Google Unveils Gemini: A Highly-Awaited Large Language Model

Blog

Gemini, Google’s highly anticipated large language model and competitor to GPT-4, is now available to consumers using Bard or Pixel 8 Pro. The enterprise model, Gemini Pro, will be released on Dec. 13. Developers can sign up for an early preview of Gemini in Android AICore.

Gemini is a powerful language model that utilizes generative artificial intelligence applications. It can summarize text, create images, and provide answers to questions. Trained on Google’s Tensor Processing Units v4 and v5e, Gemini enhances Google Bard by offering advanced reasoning, planning, and understanding capabilities.

There are three sizes of Gemini models: Ultra, Pro, and Nano. Ultra is the most capable, Nano is the smallest and most efficient, and Pro falls in between, serving general tasks. The Nano version is used on the Pixel, while Bard utilizes Pro. Google plans to conduct thorough trust and safety checks before releasing the Ultra version to select groups.

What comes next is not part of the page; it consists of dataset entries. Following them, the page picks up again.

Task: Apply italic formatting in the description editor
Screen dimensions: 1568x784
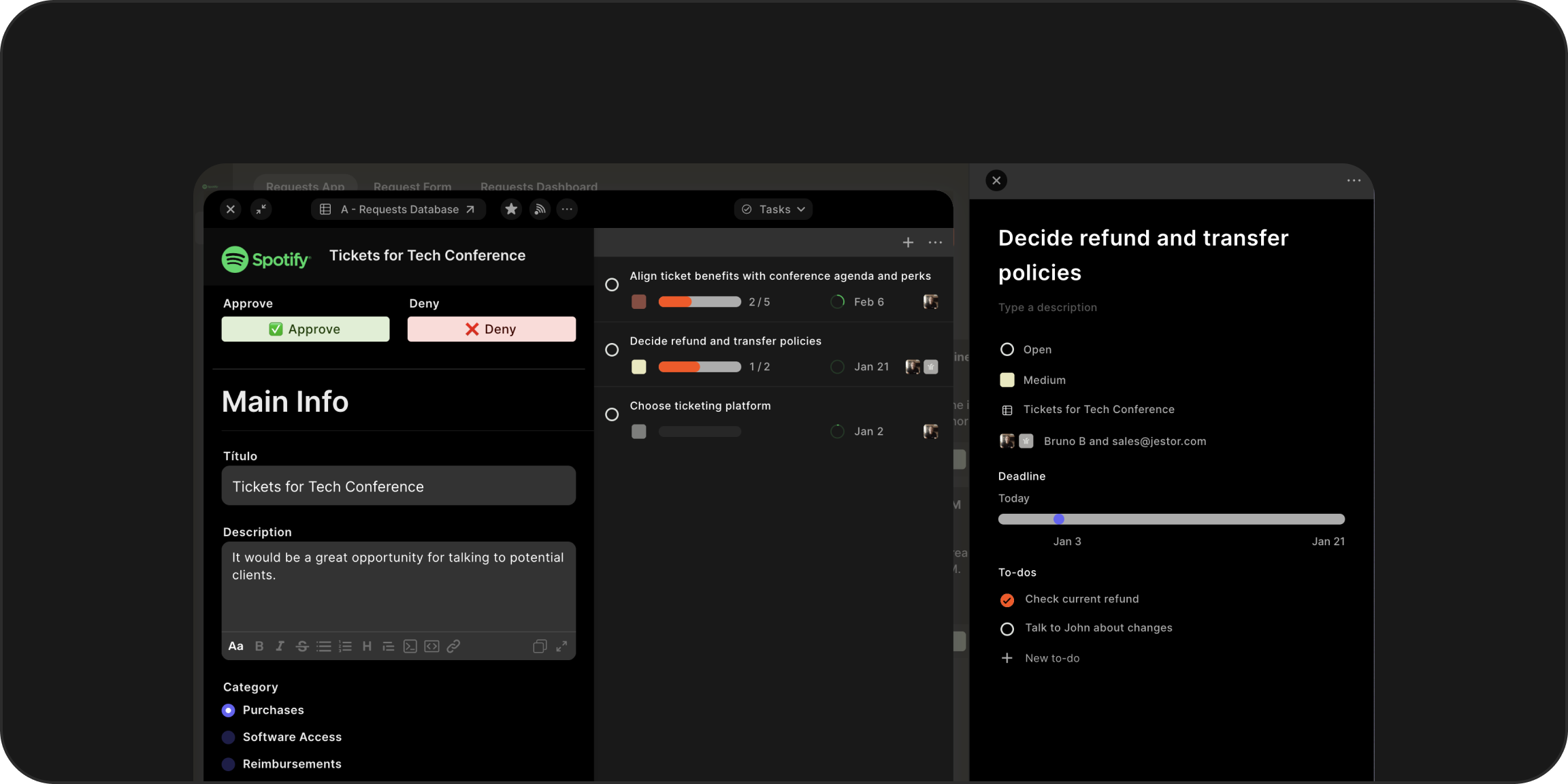Action: click(x=280, y=646)
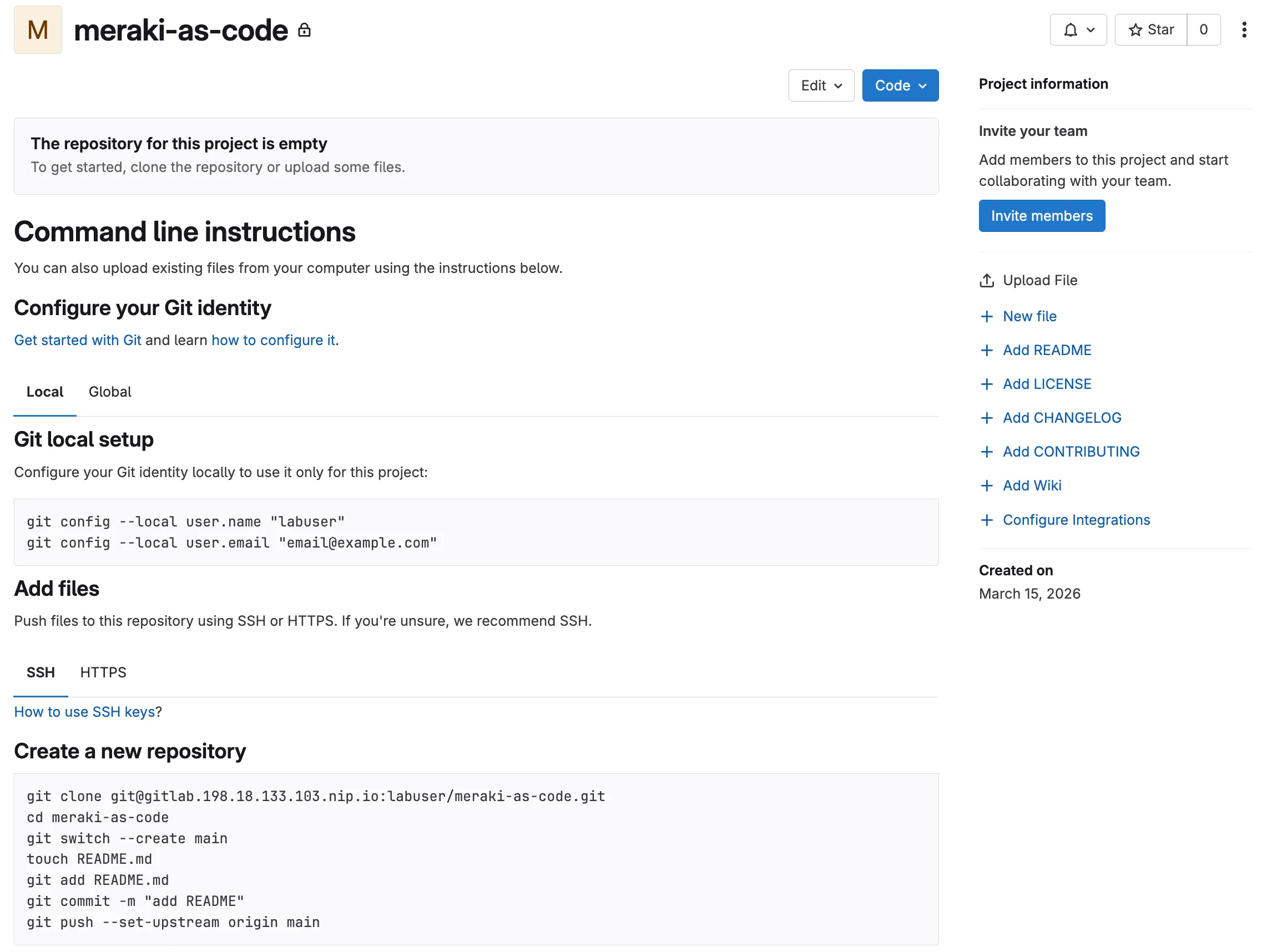Open the vertical ellipsis actions menu
This screenshot has height=952, width=1262.
click(1244, 29)
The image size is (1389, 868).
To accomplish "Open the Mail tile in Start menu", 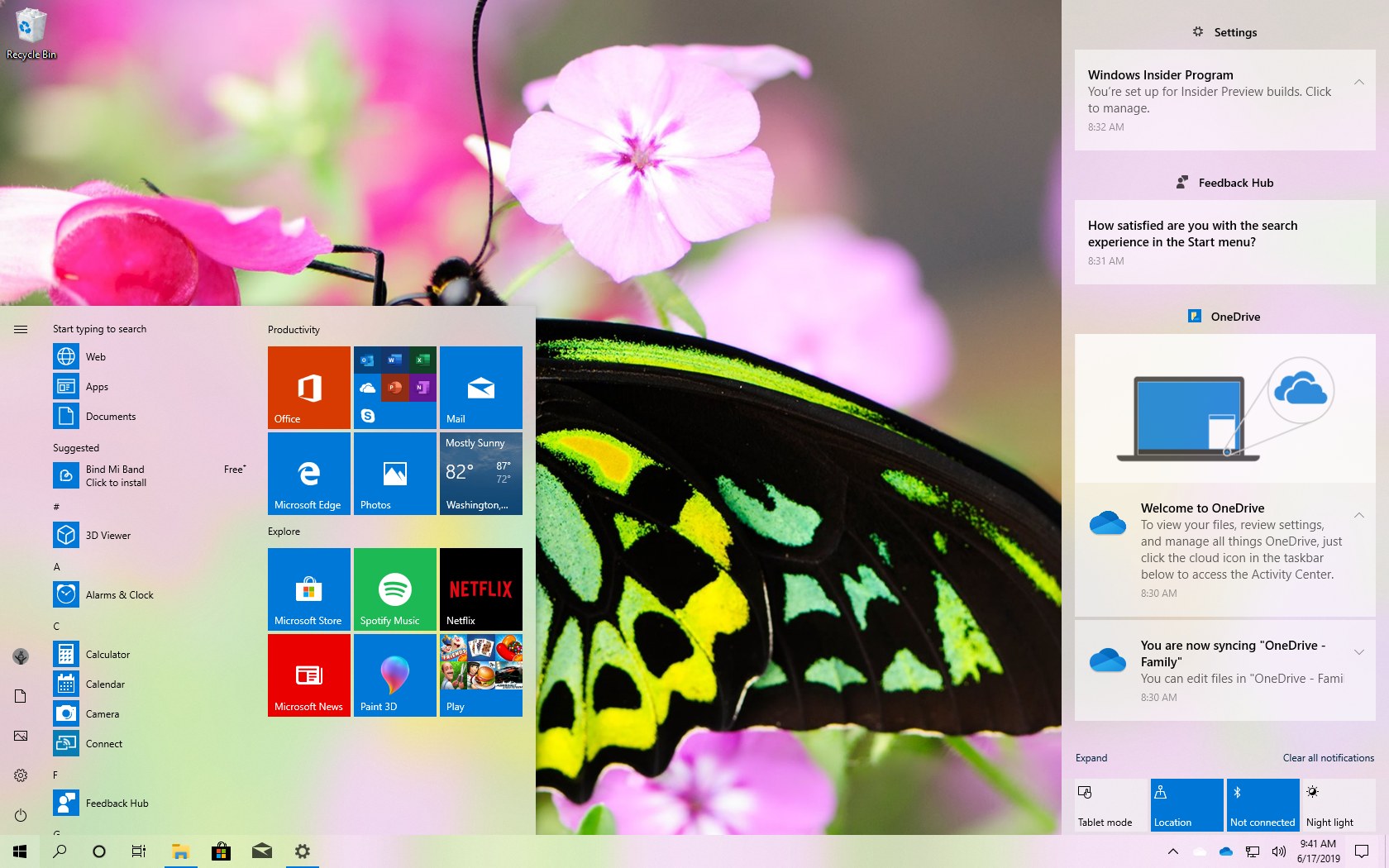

In addition to language tasks, Gemini is capable of coding in popular programming languages like Python, Java, C++, and Go. It has been utilized to upgrade Google’s AI-powered code generation system, AlphaCode.

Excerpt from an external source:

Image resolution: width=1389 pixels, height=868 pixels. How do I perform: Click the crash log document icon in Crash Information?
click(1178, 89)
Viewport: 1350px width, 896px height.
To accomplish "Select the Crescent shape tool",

Google has plans to integrate Gemini into other products such as Ads, Chrome, Duet AI, and eventually Google Search.

Gemini faces competition from other large language models such as OpenAI’s GPT-4, Microsoft’s Copilot, Anthropic’s Claude AI, and Meta’s Llama 2. Google claims that Gemini Ultra outperforms GPT-4 in various benchmarks, including language understanding and Python code generation.

The enterprise product, Gemini Pro, will be accessible to enterprise customers and developers through the Gemini API in Google’s Vertex AI or Google AI Studio starting Dec. 13. Gemini Nano is expected to be available to developers and enterprise customers in early 2024.

Gemini’s ability to understand and reason about users’ intent makes it particularly useful for enterprise use cases. It generates a customized user interface based on whether the user is seeking images or text and can ask for clarification in areas where it lacks information. Gemini has been trained on multimodal content from the outset, enabling it to parse written or visual information with equal precision.

Compared to other popular large language models, Gemini’s timing is advantageous, as it incorporates multimodal capabilities and is natively integrated into the Google Pixel 8. Users can access Gemini on their Pixel 8 without an internet connection, distinguishing it from ChatGPT, which initially operated in a browser.